Sheriff Lawley had on his stiffest professional air and Si Hardscrabble's
chest was puffed out like a pouter pidgeon. On it glistened, like a newly
scoured pie-plate, the emblem of his authority--an immense nickel star as
big as a sunflower.

"Roy Prescott here?" demanded the sheriff in a high, official tone. He had
known Roy since he was a boy, but seemed to think it a part of his
majestic duties to appear not to know him.

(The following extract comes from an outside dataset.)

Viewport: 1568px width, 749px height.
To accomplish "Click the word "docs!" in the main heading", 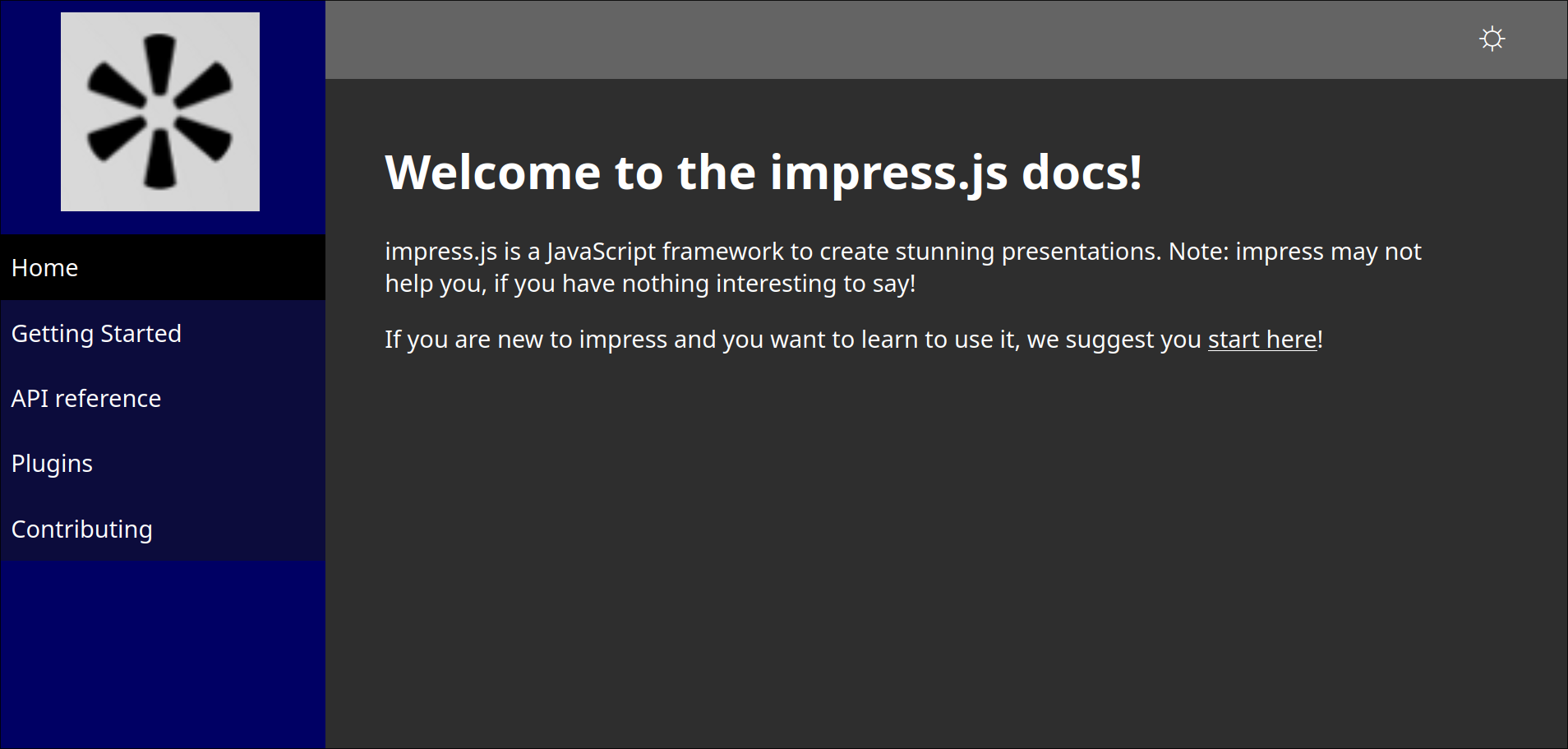I will (1081, 173).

"Miss Prescott--I--that is--er--this is a very unpleasant business--I
hope----."

It was Mortlake stammering. He mopped the sweat from his forehead as the
sheriff interrupted him.

"That will do Mr. Mortlake. Leave the discharge of my official duties to
me, please."

"That's right, by heck," chorused the constable, approvingly.

"What's the matter, sheriff?" asked Roy, easily. As yet not a glint of the
truth of this visit had dawned upon him.